The exercise: Carry on the mailing-list reply about skipping logical replication transactions, starting right after its final sentence.

Supplied text:
▬▬▬▬▬▬

Re: Skipping logical replication transactions on subscriber side - Mailing list pgsql-hackers

From Amit Kapila
Subject Re: Skipping logical replication transactions on subscriber side
Date
Msg-id CAA4eK1J+PDjw_E6tT_AaCn+WSfMhJ1vC+ZuAwBYCSQzc7x9Yxw@mail.gmail.com
Whole thread Raw
In response to Re: Skipping logical replication transactions on subscriber side  (Masahiko Sawada <sawada.mshk@gmail.com>)
Responses Re: Skipping logical replication transactions on subscriber side
List pgsql-hackers
On Thu, Oct 28, 2021 at 10:36 AM Masahiko Sawada <sawada.mshk@gmail.com> wrote:
>
> On Wed, Oct 27, 2021 at 7:02 PM Amit Kapila <amit.kapila16@gmail.com> wrote:
> >
> > On Thu, Oct 21, 2021 at 10:29 AM Masahiko Sawada <sawada.mshk@gmail.com> wrote:
> > >
> > >
> > > I've attached updated patches.
>
> Thank you for the comments!
>
> >
> > Few comments:
> > ==============
> > 1. Is the patch cleaning tablesync error entries except via vacuum? If
> > not, can't we send a message to remove tablesync errors once tablesync
> > is successful (say when we reset skip_xid or when tablesync is
> > finished) or when we drop subscription? I think the same applies to
> > apply worker. I think we may want to track it in some way whether an
> > error has occurred before sending the message but relying completely
> > on a vacuum might be the recipe of bloat. I think in the case of a
> > drop subscription we can simply send the message as that is not a
> > frequent operation. I might be missing something here because in the
> > tests after drop subscription you are expecting the entries from the
> > view to get cleared
>
> Yes, I think we can have tablesync worker send a message to drop stats
> once tablesync is successful. But if we do that also when dropping a
> subscription, I think we need to do that only the transaction is
> committed since we can drop a subscription that doesn't have a
> replication slot and rollback the transaction. Probably we can send
> the message only when the subscritpion does have a replication slot.

▬▬▬▬▬▬

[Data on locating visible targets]

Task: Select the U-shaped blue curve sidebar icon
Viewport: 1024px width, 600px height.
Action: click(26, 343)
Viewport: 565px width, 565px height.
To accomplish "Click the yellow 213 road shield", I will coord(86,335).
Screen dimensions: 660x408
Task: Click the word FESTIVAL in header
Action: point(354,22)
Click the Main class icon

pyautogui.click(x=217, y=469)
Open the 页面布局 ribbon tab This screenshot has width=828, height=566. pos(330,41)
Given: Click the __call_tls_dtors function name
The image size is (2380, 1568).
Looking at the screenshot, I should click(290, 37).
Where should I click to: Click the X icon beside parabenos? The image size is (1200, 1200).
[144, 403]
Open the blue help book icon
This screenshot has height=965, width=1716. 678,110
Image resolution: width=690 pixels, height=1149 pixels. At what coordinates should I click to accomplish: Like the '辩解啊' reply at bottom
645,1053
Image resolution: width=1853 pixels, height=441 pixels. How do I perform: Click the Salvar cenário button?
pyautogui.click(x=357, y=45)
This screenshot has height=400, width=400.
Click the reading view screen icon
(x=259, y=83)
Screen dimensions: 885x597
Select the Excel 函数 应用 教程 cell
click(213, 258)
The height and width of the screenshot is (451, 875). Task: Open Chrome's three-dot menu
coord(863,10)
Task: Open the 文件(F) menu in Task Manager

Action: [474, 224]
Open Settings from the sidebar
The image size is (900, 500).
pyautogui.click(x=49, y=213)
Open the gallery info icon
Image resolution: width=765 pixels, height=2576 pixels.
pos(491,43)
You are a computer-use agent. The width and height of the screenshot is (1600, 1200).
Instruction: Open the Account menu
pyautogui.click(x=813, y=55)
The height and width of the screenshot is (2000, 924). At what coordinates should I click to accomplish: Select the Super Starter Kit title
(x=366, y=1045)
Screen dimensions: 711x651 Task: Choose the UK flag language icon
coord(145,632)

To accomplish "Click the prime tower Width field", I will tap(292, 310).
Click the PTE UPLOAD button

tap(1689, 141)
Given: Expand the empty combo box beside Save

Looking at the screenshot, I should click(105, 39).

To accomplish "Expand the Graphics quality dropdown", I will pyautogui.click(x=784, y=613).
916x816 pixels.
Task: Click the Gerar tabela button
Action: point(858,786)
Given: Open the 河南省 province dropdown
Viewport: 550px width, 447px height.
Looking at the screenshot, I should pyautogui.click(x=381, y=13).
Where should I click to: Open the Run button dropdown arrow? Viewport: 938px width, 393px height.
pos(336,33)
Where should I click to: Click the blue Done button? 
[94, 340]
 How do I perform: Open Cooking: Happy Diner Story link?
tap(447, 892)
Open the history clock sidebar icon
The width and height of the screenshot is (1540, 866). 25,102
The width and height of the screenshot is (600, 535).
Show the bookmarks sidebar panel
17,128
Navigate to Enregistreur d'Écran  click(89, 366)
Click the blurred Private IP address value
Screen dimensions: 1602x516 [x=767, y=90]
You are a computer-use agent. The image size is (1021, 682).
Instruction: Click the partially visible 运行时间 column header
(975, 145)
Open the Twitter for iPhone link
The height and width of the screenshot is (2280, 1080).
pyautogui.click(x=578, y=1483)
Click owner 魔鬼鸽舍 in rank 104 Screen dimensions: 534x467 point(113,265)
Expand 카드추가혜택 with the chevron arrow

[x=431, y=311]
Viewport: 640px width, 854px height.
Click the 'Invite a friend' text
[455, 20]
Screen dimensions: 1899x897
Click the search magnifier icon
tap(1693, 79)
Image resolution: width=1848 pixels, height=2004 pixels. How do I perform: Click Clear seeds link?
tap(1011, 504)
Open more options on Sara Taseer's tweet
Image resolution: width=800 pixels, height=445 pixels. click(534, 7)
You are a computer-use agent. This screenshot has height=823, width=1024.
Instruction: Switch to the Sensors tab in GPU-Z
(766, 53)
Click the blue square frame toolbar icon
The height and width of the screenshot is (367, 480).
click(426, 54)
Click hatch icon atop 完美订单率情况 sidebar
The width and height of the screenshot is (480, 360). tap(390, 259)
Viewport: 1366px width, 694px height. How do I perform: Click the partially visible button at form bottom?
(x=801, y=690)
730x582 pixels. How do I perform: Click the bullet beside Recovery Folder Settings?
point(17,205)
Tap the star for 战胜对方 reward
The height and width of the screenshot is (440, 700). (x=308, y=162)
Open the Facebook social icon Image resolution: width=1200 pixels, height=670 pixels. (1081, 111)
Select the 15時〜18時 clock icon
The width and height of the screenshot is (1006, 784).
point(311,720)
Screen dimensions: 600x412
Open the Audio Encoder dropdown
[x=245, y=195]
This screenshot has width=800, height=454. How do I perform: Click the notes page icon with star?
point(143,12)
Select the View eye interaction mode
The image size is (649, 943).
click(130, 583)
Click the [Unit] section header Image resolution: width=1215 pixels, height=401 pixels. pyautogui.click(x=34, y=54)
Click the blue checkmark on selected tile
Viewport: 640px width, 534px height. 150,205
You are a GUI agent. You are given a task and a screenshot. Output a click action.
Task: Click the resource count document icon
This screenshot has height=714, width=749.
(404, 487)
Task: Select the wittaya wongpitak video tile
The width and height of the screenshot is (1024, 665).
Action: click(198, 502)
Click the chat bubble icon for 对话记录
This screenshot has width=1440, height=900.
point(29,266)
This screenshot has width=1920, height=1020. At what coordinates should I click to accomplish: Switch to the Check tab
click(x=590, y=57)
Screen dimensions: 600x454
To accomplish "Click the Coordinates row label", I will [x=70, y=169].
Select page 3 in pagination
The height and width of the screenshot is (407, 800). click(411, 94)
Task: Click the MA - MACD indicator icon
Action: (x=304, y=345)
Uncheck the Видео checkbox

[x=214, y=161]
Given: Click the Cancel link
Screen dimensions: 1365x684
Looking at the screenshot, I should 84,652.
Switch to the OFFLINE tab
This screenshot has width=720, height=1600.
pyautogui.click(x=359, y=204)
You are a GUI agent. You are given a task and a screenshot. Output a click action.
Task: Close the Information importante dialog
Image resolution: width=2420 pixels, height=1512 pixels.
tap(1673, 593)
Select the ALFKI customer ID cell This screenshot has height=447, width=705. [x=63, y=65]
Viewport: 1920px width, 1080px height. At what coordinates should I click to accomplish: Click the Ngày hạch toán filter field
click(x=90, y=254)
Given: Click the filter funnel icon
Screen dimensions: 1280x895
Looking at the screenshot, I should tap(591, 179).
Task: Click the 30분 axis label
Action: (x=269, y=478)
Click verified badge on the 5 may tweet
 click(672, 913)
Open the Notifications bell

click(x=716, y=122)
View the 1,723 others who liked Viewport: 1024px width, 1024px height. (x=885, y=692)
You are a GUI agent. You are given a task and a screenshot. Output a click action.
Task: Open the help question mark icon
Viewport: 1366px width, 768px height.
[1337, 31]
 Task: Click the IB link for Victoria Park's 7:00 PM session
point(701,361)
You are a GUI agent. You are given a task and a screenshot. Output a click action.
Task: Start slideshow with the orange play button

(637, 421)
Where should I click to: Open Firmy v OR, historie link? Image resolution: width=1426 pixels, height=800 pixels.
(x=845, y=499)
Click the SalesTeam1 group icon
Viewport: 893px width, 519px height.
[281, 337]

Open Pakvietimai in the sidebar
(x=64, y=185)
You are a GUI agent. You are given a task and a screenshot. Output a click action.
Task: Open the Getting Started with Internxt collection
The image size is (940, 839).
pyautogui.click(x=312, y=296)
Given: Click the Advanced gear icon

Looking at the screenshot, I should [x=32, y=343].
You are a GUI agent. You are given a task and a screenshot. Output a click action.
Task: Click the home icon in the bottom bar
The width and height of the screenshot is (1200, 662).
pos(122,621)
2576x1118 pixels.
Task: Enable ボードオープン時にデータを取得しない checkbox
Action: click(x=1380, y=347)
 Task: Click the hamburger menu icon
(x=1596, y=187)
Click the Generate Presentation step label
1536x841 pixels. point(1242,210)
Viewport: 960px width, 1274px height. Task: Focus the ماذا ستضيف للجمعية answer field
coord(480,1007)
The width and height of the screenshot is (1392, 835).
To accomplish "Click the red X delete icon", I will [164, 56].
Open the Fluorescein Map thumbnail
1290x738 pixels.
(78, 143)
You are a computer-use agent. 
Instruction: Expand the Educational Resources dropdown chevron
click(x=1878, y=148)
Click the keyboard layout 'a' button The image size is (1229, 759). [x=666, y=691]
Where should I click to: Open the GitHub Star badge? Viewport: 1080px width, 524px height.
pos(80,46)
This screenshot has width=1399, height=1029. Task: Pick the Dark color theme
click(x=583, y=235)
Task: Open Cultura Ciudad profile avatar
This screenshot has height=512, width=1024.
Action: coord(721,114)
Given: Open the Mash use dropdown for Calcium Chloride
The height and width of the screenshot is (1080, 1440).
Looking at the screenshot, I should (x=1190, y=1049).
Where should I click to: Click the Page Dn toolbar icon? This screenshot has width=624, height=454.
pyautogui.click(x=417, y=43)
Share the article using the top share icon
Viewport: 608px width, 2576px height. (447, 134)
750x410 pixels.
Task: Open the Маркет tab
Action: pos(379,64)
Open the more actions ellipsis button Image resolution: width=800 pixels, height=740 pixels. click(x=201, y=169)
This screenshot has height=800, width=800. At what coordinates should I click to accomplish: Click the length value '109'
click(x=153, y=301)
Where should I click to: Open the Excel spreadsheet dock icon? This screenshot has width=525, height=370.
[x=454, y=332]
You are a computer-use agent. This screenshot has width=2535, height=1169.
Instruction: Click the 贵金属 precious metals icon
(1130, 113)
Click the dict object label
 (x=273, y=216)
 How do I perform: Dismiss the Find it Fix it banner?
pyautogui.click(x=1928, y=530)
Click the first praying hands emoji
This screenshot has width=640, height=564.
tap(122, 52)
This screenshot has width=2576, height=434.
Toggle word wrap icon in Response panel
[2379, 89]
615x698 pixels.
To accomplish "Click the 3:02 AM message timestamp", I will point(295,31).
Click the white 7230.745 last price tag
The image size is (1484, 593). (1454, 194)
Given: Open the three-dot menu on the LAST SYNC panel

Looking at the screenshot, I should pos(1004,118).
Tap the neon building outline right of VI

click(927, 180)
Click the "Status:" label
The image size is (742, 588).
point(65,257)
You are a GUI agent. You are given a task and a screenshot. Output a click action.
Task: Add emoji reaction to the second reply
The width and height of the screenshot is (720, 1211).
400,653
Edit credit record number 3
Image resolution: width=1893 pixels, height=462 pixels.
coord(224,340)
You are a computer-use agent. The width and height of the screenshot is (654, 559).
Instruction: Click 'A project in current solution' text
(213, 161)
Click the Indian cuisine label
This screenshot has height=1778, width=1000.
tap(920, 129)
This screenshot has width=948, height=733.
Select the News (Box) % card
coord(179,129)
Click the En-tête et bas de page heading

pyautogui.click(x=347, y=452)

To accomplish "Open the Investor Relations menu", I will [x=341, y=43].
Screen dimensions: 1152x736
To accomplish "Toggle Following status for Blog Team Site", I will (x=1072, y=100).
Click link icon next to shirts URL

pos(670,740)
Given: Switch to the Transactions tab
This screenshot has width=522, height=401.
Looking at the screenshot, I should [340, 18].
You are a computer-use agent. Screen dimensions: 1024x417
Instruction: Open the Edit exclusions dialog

▬▬▬▬▬▬

Right answer:
>

Right. And probably for apply worker after updating skip xid.

> In other cases, we can remember the subscriptions being dropped and
> send the message to drop the statistics of them after committing the
> transaction but I’m not sure it’s worth having it.
>

Yeah, let's not go to that extent. I think in most cases subscriptions
will have corresponding slots.

 FWIW, we completely
> rely on pg_stat_vacuum_stats() for cleaning up the dead tables and
> functions. And we don't expect there are many subscriptions on the
> database.
>

True, but we do send it for the database, so let's do it for the cases
you explained in the first paragraph.

> >
> > 5.
> > +# Check if the view doesn't show any entries after dropping the subscriptions.
> > +$node_subscriber->safe_psql(
> > +    'postgres',
> > +    q[
> > +DROP SUBSCRIPTION tap_sub;
> > +DROP SUBSCRIPTION tap_sub_streaming;
> > +]);
> > +$result = $node_subscriber->safe_psql('postgres',
> > +       "SELECT count(1) FROM pg_stat_subscription_workers");
> > +is($result, q(0), 'no error after dropping subscription');
> >
> > Don't we need to wait after dropping the subscription and before
> > checking the view as there might be a slight delay in messages to get
> > cleared?
>
> I think the test always passes without waiting for the statistics to
> be updated since we fetch the subscription worker statistics from the
> stats collector based on the entries of pg_subscription catalog. So
> this test checks if statistics of already-dropped subscription doesn’t
> show up in the view after DROP SUBSCRIPTION, but does not check if the
> subscription worker statistics entry in the stats collector gets
> removed. The primary reason is that as I mentioned above, the patch
> relies on pgstat_vacuum_stat() for cleaning up the dead subscriptions.
>

That makes sense.

> >
> > 7.
> > +# Create subscriptions. The table sync for test_tab2 on tap_sub will enter to
> > +# infinite error due to violating the unique constraint.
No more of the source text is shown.